OBJECTIVE ▸
Reproduce the part of the material that begins with the line containing "The image size is (618, 546)." and ends with the line containing "click(x=162, y=50)", including both of those lines. Leave the pictures out.

★ ★ ★ ★

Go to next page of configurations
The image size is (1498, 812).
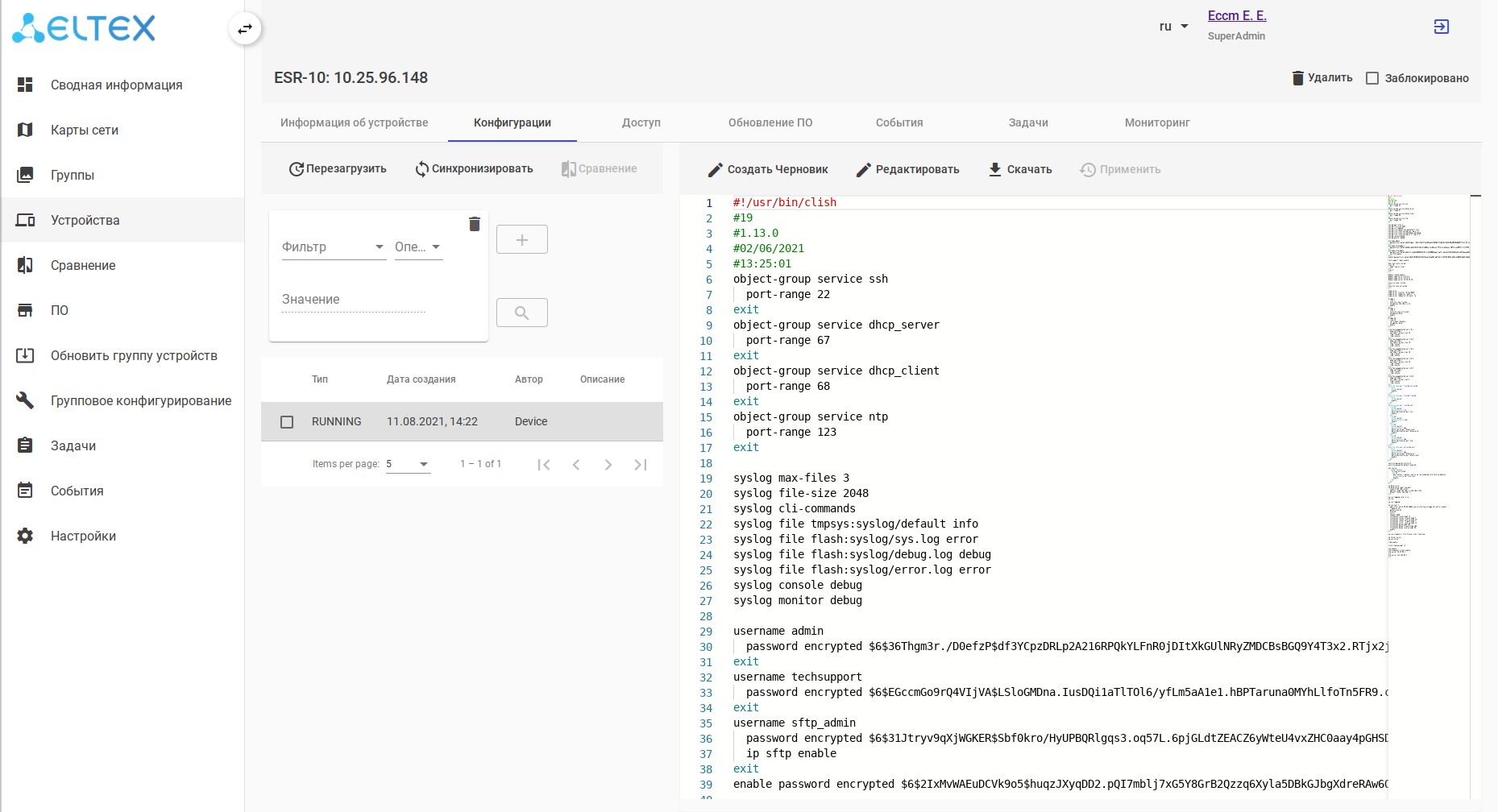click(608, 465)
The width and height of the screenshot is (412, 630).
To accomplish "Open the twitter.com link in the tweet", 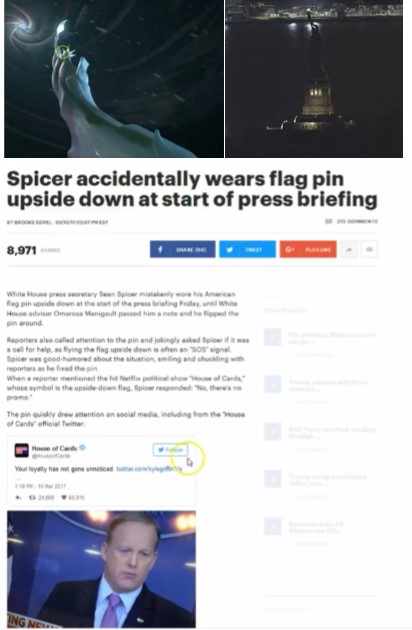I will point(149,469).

★ ★ ★ ★

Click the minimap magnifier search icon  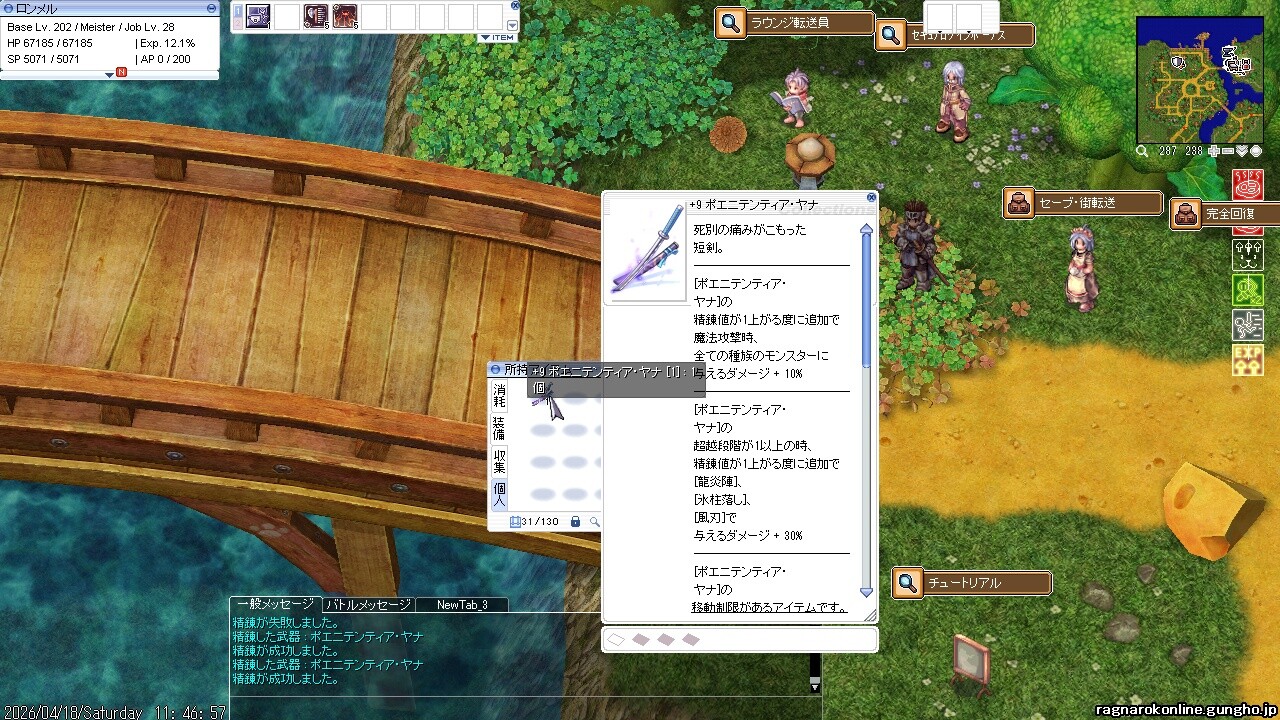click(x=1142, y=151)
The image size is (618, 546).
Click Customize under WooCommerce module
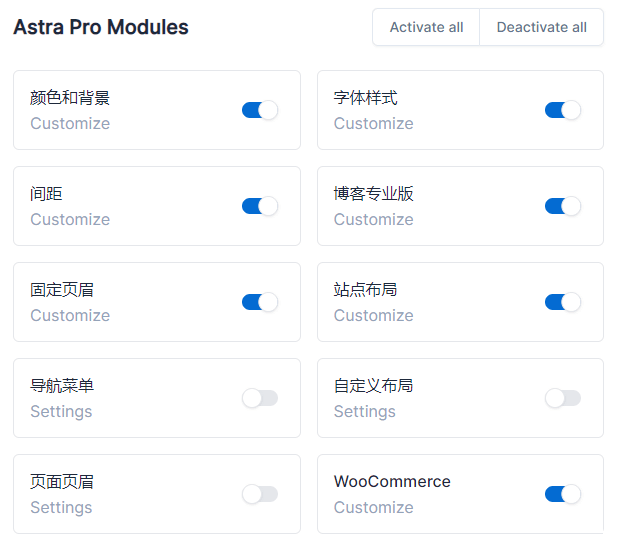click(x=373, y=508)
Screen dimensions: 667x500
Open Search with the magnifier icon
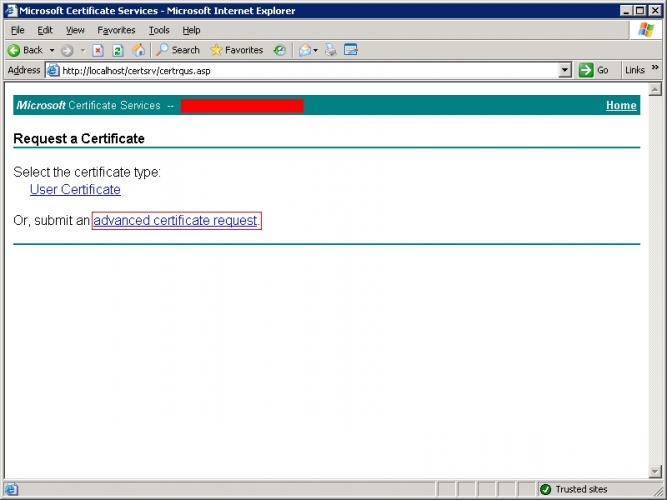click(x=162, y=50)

★ ★ ★ ★

SOLUTION TO THIS TASK ▸
The image size is (618, 546).
Click Customize under WooCommerce module
click(x=373, y=508)
Screen dimensions: 667x500
Open Search with the magnifier icon
click(x=162, y=50)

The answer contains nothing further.